------ TEXT SHOWN
This week's bombing in Syria's Aleppo is "very intense" and "day by day it's getting worse", says a civil defence official.
Nearly 50 air strikes have hit rebel-held areas in and around the Syrian city of Aleppo in some of the heaviest recent raids by Russian and Syrian government aircraft, residents and a monitoring group say.
The group, the Syrian Observatory for Human Rights, also said an unidentified war plane had crashed in countryside south of Aleppo on Sunday (local time), in an area where Islamist rebel fighters are battling the Syrian army and Iranian-backed forces.
It had no information on what caused the crash.
A civil defence worker said at least 32 people were killed in the rebel-held parts of the city during the air strikes, with 18 bodies pulled from flattened buildings in the Qatrji neighbourhood, the worst hit.
The monitor said dozens of barrel bombs - oil drums or cylinders packed with explosives and shrapnel - were dropped by helicopter on densely populated districts.
"This week-long campaign of bombing is very intense and day by day it's getting worse ... it is the worst we have seen in a while," said Bebars Mishal, a civil defence official in rebel-held Aleppo.
For their part, rebels hit government-held areas of Aleppo in what Syrian media said was an escalation of mortar attacks on the western districts.
------------
------ DATA UNDER STUDY
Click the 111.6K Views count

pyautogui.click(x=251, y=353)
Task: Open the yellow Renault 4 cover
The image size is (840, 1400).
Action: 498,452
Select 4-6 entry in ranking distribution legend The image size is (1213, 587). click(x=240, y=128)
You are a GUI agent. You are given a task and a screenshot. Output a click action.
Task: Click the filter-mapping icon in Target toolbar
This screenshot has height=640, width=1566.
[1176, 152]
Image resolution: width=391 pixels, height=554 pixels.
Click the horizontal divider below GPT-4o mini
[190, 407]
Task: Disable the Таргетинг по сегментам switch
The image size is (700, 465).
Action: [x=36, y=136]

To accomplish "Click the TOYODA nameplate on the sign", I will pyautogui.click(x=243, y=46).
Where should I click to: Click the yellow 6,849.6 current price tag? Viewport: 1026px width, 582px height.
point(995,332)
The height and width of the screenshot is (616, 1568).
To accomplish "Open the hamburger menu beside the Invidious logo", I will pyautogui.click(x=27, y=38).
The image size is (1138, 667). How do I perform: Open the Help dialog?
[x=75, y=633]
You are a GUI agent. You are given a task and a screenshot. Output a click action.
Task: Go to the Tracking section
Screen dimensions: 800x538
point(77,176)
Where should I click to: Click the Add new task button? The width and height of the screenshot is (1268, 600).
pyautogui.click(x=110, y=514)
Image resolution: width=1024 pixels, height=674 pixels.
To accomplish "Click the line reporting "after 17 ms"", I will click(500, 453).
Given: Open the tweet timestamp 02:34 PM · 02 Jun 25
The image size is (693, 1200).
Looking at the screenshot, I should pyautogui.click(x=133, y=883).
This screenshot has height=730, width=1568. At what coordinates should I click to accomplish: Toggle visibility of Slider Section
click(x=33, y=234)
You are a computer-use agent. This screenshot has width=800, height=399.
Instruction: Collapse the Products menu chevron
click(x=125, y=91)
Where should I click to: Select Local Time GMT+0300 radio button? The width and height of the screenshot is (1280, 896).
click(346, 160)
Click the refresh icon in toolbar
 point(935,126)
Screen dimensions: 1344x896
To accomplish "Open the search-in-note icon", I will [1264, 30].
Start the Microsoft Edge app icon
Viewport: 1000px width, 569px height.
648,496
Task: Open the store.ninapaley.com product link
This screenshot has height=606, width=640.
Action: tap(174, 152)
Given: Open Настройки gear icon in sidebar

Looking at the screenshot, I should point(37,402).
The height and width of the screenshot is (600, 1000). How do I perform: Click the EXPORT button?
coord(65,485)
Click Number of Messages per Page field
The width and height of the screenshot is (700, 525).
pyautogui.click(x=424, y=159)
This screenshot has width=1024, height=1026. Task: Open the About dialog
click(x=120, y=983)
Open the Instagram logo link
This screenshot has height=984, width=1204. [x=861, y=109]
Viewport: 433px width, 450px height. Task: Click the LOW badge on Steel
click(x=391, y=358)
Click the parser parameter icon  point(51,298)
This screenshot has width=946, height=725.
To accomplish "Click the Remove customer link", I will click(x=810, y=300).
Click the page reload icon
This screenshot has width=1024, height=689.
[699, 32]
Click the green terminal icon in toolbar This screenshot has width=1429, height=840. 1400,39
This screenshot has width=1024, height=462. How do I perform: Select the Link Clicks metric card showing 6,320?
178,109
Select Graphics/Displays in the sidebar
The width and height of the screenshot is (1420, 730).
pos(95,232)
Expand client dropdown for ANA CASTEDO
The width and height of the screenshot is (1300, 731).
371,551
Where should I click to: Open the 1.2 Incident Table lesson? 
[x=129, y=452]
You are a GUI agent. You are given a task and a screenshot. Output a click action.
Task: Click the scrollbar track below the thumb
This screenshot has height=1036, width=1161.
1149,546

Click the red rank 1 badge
------------
### ACTION ITEM A
Translate the following sentence from the report on the Aleppo air strikes into Spanish: "For their part, rebels hit government-held areas of Aleppo in what Syrian media said was an escalation of mortar attacks on the western districts."
### ACTION ITEM B
From the report on the Aleppo air strikes, extract the passage starting with "The group, the" and going on through "densely populated districts.".

### RESPONSE BOX A
Por su parte, los rebeldes atacaron zonas de Alepo controladas por el gobierno en lo que los medios sirios calificaron de escalada de ataques con morteros contra los distritos occidentales.

### RESPONSE BOX B
The group, the Syrian Observatory for Human Rights, also said an unidentified war plane had crashed in countryside south of Aleppo on Sunday (local time), in an area where Islamist rebel fighters are battling the Syrian army and Iranian-backed forces.
It had no information on what caused the crash.
A civil defence worker said at least 32 people were killed in the rebel-held parts of the city during the air strikes, with 18 bodies pulled from flattened buildings in the Qatrji neighbourhood, the worst hit.
The monitor said dozens of barrel bombs - oil drums or cylinders packed with explosives and shrapnel - were dropped by helicopter on densely populated districts.